This tutorial shows how to use Cleanlab Studio for labeling a classification dataset, when only a subset of the data is labeled. Cleanlab Studio expedites this process by predicting labels for your unlabeled data and reporting confidence scores for each prediction, so you know which subset of the data can be reliably auto-labeled by our AI.

Cleanlab’s predictions come from combining Foundation models (that rely on pre-trained world knowledge) with supervised ML models trained on your existing labeled data (that learn domain-specific patterns in your data). The Web Inferface supports a human-in-the-loop data labeling workflow, where you can review and accept proposed labels from Cleanlab’s ML model, and with one click, retrain the ML model to learn from the additional supervision information provided in your latest labels. The retrained ML model becomes more confident and accurate as more data is labeled, so iterating this labeling/retraining process enables a single user to label large datasets.

We recommend starting with at least 5 labeled examples per class. For datasets that are under 50% labeled, a special auto-labeling wizard will automatically guide you through the first cycle of data labeling + model retraining (if you run a Regular mode Project). After this initial round of auto-labeling, Cleanlab Studio will also automatically detect data and labeling issues that you can address while continuing to label more data.

Get the Dataset

This tutorial uses a version of the agnews dataset which you can download here: ag_news.csv. This dataset is composed of news articles from 4 classes: World, Sports, Business and Sci/Tech. 99.5% of the examples in this dataset are not yet labeled.
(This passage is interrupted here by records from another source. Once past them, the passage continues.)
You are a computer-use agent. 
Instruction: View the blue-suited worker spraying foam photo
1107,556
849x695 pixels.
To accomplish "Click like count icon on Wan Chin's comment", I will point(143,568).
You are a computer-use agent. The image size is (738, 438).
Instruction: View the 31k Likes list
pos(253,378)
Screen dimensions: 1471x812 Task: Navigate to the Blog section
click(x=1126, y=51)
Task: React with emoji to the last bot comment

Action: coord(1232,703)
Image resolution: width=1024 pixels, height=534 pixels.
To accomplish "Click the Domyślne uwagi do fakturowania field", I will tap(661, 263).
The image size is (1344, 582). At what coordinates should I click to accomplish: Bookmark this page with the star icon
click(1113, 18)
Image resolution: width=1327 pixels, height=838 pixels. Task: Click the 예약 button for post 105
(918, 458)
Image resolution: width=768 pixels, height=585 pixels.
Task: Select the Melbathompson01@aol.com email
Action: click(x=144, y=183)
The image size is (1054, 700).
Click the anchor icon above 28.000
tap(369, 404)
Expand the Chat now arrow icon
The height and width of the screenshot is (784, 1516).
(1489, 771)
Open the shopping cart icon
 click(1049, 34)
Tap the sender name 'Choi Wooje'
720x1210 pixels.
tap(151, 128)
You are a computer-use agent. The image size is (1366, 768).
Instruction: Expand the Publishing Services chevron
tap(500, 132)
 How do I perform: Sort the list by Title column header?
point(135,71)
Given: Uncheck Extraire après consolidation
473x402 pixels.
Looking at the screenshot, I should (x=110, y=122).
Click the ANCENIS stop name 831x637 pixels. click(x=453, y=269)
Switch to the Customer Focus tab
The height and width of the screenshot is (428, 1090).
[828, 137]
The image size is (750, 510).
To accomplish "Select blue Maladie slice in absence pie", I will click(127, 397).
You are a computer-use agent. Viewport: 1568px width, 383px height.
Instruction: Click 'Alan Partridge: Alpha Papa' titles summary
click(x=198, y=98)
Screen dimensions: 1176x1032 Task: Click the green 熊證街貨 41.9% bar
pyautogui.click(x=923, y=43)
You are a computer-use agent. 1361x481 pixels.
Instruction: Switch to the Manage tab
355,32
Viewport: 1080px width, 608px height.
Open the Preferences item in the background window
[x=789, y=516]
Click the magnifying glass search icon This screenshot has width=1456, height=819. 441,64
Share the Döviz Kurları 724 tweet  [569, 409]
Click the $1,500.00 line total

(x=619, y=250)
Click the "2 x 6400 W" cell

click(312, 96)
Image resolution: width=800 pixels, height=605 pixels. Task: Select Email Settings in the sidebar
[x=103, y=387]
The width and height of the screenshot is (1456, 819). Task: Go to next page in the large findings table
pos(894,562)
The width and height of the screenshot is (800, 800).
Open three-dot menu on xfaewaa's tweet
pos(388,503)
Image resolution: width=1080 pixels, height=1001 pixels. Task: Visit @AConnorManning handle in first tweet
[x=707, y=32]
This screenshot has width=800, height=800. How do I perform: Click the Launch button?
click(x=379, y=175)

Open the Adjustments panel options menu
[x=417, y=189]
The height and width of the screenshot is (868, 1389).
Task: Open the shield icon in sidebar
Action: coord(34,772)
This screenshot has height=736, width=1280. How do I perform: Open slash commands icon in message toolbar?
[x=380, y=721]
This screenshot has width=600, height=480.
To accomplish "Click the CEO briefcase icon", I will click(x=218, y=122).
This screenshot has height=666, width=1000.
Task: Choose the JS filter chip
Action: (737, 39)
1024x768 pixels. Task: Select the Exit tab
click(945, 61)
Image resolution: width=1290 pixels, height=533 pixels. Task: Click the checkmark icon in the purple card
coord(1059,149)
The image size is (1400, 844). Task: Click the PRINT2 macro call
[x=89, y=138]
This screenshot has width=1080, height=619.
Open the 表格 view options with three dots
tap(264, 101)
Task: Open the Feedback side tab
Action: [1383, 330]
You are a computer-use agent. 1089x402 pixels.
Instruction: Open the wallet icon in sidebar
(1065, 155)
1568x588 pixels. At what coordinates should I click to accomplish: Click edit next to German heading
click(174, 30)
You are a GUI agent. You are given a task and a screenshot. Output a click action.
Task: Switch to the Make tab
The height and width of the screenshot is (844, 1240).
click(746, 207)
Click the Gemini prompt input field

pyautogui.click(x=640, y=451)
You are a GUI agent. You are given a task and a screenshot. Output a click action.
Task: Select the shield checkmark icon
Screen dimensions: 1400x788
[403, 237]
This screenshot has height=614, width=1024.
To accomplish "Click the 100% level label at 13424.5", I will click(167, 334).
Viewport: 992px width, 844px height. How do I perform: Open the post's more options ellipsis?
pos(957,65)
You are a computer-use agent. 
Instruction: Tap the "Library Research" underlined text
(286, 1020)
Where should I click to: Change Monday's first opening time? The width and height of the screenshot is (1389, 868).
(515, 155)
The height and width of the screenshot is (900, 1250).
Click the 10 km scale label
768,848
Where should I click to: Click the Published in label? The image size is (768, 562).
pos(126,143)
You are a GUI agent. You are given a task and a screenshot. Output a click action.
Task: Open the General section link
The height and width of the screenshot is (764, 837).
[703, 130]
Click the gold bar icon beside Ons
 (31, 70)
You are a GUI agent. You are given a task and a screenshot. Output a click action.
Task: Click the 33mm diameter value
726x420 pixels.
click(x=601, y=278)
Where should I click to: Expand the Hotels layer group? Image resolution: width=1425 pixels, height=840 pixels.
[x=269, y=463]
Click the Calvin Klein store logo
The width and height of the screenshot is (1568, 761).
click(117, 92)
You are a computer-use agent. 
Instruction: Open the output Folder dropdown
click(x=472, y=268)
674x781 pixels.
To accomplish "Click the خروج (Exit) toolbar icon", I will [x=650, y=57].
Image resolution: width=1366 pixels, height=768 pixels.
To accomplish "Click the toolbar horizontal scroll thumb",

Here are some of the labeled examples from this dataset:

textlabel
Bahrain boils in summer power cut Bahrainis swelter in 50-degree temperatures without air conditioning as a fault cuts electricity across the island.World
Peete Completes Rally Rodney Peete found Walter Young for an 18-yard touchdown pass with 1:48 to play, rallying the Panthers past the Patriots, 20-17, Saturday.Sports
Sears, Kmart merge Kmart Holding Corp., the US retailer which emerged from bankruptcy protection only 18 months ago, announced a 11 billion dollar merger with Sears, Roebuck amp; Co, on Nov. 17, 2004.Business
Microsoft Updates Its IBM Connectivity Server Microsoft on Tuesday unveiled the 2004 version of its Host Integration Server (HIS) product, which is designed to integrate IBM mainframes and servers with Windows systems.Sci/Tech

We use a text dataset as an example here, but the steps from this tutorial can also be applied to image or structured/tabular datasets. While ag_news is a multi-class text classification dataset, the process is similar for a multi-label dataset. Learn how to format such datasets here. Learn about formatting unlabeled data here. Note the difference between unlabeled data points in a dataset that has associated labels, and an unsupervised project in which there are no labels to speak of (this tutorial covers the former, not the latter).

Load your Dataset

To load your local dataset into Cleanlab Studio, click on Upload Dataset button and go through the steps under Upload from your computer:

  1. Click Upload Dataset
  2. Select Upload from your computer
  3. Select or drag-and-drop the provided ag_news.csv
  4. Click Next
  5. Cleanlab Studio automatically infers the dataset’s schema. You can leave this as-is and click Confirm

For many Cleanlab users, this will be the most common way of loading datasets. Datasets can alternatively be loaded from URLs (for publicly hosted datasets), or via command line or the Python API (for integrating Cleanlab into your data processing and QA pipeline).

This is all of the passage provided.